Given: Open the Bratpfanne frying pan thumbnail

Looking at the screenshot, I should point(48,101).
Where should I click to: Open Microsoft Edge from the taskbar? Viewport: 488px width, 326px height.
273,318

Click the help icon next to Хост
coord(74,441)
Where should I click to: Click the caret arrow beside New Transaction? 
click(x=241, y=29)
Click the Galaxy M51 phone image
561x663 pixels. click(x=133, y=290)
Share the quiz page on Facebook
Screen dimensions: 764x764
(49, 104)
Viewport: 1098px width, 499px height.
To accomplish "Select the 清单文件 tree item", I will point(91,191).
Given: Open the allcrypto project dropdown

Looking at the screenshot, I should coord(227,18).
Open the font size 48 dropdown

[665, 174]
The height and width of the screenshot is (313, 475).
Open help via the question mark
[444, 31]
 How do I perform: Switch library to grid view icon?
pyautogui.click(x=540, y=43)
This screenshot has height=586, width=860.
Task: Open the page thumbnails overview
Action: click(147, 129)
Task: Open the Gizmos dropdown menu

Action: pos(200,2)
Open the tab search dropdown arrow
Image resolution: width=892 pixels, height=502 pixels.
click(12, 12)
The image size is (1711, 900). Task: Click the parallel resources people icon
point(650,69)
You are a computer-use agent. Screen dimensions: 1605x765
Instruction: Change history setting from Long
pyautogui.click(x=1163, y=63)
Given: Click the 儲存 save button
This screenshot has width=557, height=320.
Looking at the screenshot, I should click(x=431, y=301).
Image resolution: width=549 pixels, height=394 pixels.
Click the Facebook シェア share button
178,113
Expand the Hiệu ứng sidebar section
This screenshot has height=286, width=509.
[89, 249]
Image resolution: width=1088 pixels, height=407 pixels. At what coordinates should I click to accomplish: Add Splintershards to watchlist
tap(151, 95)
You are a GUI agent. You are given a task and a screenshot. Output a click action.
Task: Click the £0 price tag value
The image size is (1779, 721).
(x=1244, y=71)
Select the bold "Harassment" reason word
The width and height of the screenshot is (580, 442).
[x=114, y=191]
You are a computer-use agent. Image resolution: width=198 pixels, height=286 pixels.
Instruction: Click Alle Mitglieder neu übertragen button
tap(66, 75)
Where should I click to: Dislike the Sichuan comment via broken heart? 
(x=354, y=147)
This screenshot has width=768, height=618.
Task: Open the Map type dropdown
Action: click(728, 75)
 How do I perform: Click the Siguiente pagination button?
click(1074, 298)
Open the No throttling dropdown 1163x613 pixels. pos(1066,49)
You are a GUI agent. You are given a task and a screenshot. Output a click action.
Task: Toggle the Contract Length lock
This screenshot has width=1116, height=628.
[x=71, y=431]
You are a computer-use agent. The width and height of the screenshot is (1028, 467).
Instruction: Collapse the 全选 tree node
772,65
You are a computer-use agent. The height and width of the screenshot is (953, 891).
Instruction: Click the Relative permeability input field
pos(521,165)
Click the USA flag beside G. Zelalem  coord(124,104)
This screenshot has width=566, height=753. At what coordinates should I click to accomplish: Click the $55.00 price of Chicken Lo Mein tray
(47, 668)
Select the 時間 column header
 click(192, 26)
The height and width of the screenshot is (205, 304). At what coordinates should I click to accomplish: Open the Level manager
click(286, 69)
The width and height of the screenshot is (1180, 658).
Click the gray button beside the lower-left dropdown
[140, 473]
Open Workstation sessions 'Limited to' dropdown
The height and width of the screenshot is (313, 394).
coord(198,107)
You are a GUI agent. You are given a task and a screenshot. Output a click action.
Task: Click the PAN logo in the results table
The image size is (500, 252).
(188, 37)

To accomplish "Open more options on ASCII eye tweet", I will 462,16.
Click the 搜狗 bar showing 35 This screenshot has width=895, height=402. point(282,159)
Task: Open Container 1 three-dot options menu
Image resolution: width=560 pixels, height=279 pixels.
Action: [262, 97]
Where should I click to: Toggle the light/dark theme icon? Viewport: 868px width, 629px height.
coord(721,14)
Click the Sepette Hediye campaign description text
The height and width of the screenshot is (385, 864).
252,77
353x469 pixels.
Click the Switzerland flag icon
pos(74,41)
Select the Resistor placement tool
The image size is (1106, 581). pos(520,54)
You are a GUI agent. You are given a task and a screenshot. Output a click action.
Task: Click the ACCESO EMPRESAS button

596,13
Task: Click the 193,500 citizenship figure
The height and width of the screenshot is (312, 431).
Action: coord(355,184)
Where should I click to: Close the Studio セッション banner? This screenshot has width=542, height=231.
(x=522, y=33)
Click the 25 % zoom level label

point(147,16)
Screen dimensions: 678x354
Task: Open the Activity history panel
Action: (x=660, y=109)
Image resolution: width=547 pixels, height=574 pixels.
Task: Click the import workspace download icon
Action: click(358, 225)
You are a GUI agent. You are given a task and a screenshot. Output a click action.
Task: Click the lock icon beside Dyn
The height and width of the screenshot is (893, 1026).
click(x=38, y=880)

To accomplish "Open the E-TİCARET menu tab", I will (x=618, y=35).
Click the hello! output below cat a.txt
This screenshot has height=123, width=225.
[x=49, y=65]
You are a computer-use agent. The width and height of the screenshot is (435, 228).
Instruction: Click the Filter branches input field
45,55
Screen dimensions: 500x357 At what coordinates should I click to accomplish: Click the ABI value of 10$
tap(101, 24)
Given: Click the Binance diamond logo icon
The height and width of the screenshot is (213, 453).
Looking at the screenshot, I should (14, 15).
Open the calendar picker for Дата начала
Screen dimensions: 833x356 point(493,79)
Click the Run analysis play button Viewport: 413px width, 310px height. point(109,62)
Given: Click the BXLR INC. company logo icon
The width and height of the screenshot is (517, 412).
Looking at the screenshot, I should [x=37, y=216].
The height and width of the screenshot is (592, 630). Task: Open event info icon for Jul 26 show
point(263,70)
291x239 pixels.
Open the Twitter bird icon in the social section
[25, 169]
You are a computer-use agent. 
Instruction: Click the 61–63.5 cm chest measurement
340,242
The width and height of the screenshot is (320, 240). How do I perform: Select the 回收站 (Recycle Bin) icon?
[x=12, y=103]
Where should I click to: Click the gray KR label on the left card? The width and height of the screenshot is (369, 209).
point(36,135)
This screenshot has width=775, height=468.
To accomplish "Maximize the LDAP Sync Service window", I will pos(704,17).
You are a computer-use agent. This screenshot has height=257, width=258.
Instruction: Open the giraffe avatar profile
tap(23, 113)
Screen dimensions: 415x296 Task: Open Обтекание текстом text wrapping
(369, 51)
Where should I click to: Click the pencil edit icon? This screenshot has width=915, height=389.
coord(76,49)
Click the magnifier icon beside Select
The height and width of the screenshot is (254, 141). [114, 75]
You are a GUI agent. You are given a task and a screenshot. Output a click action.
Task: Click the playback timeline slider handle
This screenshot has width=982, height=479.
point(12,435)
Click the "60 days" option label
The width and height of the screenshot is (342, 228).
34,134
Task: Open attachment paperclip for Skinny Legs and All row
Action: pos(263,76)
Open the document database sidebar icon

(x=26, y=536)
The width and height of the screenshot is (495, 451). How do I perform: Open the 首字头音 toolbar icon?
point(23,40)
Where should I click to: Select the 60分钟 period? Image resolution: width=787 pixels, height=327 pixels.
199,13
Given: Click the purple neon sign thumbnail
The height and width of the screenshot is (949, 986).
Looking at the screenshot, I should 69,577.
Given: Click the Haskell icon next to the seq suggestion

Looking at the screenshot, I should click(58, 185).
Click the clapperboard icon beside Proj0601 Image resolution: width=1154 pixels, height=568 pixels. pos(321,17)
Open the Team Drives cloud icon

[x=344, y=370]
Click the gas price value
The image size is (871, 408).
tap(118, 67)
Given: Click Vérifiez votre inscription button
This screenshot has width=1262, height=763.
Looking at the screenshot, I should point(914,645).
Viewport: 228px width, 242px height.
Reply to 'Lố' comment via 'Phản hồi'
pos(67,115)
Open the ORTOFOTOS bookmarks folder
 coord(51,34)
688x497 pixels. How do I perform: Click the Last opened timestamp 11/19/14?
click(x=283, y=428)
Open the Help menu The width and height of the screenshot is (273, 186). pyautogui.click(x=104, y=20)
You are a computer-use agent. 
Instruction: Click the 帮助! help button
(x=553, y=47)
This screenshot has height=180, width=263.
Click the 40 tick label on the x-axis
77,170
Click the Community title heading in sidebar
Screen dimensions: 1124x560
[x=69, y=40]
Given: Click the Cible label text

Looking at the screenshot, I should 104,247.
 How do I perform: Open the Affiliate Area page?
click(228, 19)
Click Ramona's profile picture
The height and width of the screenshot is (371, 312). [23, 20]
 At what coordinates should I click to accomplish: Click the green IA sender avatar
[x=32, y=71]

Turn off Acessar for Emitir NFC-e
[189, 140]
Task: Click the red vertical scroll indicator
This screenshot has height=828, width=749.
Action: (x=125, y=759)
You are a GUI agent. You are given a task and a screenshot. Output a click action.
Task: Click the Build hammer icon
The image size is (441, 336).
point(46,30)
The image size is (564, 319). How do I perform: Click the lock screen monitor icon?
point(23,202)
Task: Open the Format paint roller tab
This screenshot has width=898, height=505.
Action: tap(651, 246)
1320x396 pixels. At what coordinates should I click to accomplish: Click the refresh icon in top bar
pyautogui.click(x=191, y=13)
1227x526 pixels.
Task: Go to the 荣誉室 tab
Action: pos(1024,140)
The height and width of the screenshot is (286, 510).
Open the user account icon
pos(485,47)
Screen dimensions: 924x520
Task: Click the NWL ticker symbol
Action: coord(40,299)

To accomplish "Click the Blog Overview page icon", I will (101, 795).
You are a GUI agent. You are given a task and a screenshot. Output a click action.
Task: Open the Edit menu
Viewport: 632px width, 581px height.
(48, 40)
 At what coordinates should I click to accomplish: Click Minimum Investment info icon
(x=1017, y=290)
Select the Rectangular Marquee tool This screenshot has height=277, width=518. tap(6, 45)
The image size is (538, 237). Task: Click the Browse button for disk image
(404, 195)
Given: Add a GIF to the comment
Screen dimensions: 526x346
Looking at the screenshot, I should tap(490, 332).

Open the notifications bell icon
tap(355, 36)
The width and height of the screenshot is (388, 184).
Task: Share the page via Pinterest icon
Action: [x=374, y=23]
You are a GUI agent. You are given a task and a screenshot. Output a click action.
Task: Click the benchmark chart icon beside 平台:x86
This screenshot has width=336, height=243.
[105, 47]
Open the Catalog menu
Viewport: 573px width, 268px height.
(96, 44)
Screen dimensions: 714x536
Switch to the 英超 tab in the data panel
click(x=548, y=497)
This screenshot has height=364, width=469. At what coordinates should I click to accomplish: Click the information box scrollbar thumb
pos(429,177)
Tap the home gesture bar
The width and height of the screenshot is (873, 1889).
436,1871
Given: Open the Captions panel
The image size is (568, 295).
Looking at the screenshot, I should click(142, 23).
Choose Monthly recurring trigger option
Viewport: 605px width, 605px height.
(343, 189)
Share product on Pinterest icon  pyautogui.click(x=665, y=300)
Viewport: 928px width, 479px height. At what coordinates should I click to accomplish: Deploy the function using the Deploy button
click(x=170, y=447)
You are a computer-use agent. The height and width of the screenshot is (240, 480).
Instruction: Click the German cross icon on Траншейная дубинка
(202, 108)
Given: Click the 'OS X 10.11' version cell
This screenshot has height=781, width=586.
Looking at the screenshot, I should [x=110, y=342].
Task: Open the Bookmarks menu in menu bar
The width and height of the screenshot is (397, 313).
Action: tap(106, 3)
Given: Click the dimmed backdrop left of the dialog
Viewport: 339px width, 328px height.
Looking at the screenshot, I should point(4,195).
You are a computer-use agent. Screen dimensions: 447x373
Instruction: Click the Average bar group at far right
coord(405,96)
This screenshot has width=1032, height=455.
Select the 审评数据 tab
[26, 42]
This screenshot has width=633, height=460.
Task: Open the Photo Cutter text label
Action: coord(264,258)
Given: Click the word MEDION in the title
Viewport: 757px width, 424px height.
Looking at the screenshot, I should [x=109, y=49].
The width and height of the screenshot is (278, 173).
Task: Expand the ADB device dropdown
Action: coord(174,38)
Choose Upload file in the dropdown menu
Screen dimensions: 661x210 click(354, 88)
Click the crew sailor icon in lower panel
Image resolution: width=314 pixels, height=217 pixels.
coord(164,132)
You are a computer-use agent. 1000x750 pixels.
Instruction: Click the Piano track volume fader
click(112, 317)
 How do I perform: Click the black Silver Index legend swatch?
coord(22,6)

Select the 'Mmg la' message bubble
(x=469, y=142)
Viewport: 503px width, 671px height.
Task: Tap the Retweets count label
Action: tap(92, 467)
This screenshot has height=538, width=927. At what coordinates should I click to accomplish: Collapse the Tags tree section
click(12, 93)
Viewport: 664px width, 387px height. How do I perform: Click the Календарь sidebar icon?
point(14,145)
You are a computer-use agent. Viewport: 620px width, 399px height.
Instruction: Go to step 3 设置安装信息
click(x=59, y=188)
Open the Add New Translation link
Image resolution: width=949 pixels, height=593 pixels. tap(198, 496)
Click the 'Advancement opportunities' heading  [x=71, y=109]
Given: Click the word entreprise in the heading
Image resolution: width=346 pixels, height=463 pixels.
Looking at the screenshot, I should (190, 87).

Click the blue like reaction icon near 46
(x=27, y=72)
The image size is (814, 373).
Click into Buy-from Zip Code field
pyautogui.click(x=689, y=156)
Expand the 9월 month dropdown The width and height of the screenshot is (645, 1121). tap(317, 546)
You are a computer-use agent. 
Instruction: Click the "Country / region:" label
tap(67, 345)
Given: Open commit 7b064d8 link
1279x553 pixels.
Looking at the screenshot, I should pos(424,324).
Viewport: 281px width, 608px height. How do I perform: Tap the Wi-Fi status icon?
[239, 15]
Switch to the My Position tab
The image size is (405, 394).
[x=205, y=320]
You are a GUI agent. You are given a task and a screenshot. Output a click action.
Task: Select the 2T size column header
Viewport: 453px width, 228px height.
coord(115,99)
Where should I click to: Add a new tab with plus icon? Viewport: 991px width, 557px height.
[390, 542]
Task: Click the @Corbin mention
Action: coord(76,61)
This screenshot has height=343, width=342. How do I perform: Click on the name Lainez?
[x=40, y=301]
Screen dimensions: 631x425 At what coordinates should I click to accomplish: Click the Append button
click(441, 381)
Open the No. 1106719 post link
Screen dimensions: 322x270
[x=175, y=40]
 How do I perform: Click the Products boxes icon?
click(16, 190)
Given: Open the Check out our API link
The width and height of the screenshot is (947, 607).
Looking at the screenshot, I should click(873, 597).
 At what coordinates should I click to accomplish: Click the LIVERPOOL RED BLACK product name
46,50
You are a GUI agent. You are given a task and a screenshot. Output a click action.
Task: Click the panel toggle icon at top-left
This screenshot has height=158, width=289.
————
Work request:
Wherever the string "logo" turns up in the material, copy the whole line.

Output below:
Task: Click the PAN logo in the results table
Given: Click the Binance diamond logo icon
Given: Click the BXLR INC. company logo icon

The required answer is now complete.